Consideró que el país mantiene una profunda crisis identitaria derivada de no reconciliarse con su propio pasado mestizo.
“Somos más herederos de España de lo que muchas veces queremos reconocer: hablamos español, nuestra tradición jurídica y religiosa viene de ahí, pero al mismo tiempo somos profundamente latinoamericanos y diversos”, explicó.
También criticó las visiones raciales que históricamente colocaron a los pueblos indígenas y afrodescendientes en posiciones de inferioridad social. Señaló que el racismo construido desde la Colonia continúa presente en México y sigue afectando la percepción sobre el valor de lo indígena y lo mestizo.
Aun así, sostuvo que la salida no está en alimentar discursos de resentimiento o pureza identitaria, sino en construir una mirada histórica madura y crítica que permita asumir el pasado con complejidad.
“No existen grupos completamente puros ni completamente malos.

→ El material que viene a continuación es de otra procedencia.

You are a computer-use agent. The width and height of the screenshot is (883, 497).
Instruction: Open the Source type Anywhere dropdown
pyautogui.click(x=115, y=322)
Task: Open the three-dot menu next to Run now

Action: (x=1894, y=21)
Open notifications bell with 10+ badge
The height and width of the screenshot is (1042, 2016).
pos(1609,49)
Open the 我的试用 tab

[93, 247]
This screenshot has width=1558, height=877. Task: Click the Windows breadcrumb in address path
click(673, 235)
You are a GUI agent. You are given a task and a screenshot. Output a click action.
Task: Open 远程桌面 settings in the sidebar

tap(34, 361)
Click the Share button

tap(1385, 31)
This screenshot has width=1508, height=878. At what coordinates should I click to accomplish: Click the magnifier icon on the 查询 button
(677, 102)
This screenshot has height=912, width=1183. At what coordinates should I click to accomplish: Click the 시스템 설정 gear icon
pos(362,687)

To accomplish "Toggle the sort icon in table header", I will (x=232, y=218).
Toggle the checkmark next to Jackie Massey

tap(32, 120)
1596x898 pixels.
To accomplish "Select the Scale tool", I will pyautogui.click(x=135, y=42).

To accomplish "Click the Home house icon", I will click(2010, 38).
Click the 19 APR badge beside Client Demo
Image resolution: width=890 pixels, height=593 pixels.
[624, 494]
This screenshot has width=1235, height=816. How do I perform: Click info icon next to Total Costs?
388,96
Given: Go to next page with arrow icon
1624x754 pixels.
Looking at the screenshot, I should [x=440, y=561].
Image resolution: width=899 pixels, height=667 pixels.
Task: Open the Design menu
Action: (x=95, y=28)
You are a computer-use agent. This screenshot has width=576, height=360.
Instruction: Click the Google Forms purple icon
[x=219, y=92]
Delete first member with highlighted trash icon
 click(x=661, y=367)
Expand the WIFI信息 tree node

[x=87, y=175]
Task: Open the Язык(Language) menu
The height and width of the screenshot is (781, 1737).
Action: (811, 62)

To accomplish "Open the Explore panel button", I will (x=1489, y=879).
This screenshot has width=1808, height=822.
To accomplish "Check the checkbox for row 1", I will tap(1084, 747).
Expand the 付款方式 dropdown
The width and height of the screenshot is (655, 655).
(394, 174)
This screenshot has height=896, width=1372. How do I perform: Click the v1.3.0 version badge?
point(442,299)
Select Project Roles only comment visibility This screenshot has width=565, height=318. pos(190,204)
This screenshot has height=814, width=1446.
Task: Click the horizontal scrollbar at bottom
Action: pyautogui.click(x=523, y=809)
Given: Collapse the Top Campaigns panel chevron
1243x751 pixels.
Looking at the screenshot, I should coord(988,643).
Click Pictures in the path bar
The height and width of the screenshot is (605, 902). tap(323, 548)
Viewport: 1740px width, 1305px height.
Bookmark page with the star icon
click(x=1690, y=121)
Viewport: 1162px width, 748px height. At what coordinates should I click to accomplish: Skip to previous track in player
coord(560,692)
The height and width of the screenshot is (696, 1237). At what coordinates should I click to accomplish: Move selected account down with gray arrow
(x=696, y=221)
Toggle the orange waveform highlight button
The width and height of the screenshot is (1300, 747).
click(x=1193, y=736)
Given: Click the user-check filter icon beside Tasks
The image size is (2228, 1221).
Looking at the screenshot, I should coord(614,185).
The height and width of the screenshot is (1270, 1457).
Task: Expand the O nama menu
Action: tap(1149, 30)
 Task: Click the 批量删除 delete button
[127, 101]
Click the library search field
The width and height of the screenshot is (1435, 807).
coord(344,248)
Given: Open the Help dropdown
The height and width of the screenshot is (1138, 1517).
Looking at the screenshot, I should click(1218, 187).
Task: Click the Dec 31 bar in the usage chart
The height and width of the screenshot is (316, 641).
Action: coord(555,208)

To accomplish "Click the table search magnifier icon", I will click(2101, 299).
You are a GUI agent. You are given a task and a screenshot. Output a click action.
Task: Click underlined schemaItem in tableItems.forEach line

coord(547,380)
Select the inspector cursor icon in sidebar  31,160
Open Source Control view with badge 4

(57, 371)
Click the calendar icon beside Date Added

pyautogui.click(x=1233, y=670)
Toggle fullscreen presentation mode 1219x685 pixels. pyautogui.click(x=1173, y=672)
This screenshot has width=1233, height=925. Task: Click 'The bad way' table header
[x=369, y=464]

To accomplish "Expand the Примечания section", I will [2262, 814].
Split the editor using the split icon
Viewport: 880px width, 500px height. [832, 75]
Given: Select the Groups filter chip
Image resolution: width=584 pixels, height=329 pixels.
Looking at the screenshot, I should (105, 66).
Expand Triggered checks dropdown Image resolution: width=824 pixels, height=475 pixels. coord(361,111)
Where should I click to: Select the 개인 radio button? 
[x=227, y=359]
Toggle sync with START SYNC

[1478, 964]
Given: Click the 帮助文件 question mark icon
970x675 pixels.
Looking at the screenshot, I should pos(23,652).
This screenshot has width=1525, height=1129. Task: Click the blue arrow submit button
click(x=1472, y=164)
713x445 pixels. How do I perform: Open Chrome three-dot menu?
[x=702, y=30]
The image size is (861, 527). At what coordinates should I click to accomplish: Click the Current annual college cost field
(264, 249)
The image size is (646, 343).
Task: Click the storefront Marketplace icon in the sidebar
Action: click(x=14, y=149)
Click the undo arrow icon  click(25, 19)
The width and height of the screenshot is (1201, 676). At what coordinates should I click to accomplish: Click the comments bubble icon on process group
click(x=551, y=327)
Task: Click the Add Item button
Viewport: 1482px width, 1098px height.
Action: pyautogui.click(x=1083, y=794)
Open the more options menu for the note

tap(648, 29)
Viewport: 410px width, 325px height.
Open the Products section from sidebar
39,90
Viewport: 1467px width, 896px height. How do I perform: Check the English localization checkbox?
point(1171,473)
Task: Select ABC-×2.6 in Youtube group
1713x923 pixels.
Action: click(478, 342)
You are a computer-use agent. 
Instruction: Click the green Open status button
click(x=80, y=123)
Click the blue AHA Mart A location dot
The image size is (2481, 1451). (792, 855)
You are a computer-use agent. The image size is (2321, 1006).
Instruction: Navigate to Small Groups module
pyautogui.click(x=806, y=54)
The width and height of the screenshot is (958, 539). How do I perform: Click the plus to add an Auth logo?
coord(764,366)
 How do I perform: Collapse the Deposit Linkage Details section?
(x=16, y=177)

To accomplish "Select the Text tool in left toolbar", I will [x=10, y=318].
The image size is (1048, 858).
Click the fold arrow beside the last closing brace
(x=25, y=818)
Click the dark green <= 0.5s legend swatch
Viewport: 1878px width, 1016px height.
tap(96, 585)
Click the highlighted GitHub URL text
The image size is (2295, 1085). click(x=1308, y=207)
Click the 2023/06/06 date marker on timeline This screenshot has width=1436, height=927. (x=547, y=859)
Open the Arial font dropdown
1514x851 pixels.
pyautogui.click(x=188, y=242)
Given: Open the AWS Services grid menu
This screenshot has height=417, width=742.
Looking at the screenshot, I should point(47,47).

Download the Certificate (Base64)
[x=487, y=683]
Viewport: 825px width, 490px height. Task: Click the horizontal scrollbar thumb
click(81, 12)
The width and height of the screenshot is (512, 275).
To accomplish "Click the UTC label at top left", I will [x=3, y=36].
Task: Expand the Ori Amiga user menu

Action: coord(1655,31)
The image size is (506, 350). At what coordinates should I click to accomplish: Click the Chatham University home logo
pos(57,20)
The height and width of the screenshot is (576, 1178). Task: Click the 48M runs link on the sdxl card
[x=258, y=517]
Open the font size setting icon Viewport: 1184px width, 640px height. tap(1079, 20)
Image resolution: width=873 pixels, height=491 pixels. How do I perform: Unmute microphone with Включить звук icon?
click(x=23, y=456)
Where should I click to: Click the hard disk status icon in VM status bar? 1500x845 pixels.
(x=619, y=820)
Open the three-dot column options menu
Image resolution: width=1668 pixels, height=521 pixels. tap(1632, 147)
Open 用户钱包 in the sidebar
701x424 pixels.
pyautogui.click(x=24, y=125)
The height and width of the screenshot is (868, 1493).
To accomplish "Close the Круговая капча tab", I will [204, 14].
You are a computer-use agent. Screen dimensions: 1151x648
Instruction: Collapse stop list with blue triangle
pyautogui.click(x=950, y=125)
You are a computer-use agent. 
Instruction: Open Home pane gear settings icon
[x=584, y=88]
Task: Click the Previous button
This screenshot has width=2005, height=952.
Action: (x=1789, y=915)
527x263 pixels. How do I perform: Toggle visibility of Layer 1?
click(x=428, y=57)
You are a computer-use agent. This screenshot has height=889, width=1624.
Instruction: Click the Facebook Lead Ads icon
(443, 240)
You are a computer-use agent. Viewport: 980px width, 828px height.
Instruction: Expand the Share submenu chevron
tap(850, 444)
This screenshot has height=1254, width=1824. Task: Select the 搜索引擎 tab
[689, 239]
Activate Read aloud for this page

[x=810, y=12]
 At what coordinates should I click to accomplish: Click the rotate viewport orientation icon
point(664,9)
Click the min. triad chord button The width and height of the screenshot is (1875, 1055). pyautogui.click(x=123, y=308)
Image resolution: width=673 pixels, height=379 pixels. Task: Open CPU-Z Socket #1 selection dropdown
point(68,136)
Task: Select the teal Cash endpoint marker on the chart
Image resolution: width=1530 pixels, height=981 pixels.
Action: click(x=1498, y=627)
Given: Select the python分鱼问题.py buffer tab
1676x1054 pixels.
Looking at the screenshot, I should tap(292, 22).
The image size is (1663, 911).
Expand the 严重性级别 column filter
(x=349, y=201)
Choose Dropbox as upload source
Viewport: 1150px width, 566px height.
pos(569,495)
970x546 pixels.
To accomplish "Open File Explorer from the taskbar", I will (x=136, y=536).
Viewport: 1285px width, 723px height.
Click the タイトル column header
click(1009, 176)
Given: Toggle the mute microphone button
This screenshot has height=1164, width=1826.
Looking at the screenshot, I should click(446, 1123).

Todos los grupos humanos tienen contradicciones, abusos y conflictos internos”, señaló.
Afirmó que México necesita dejar de buscar modelos de validación en el exterior y comenzar a reconocerse desde su propia complejidad cultural e histórica.
“Los mexicanos muchas veces vivimos como huérfanos identitarios. Queremos parecernos a otros porque no terminamos de aceptar quiénes somos”, sostuvo.
Finalmente, consideró que la verdadera reparación histórica no depende únicamente de exigencias hacia España o hacia otras potencias, sino de construir dignidad, justicia e igualdad dentro del propio país. “Nadie nos va a dar dignidad desde fuera. Eso lo tenemos que construir nosotros mismos”, concluyó.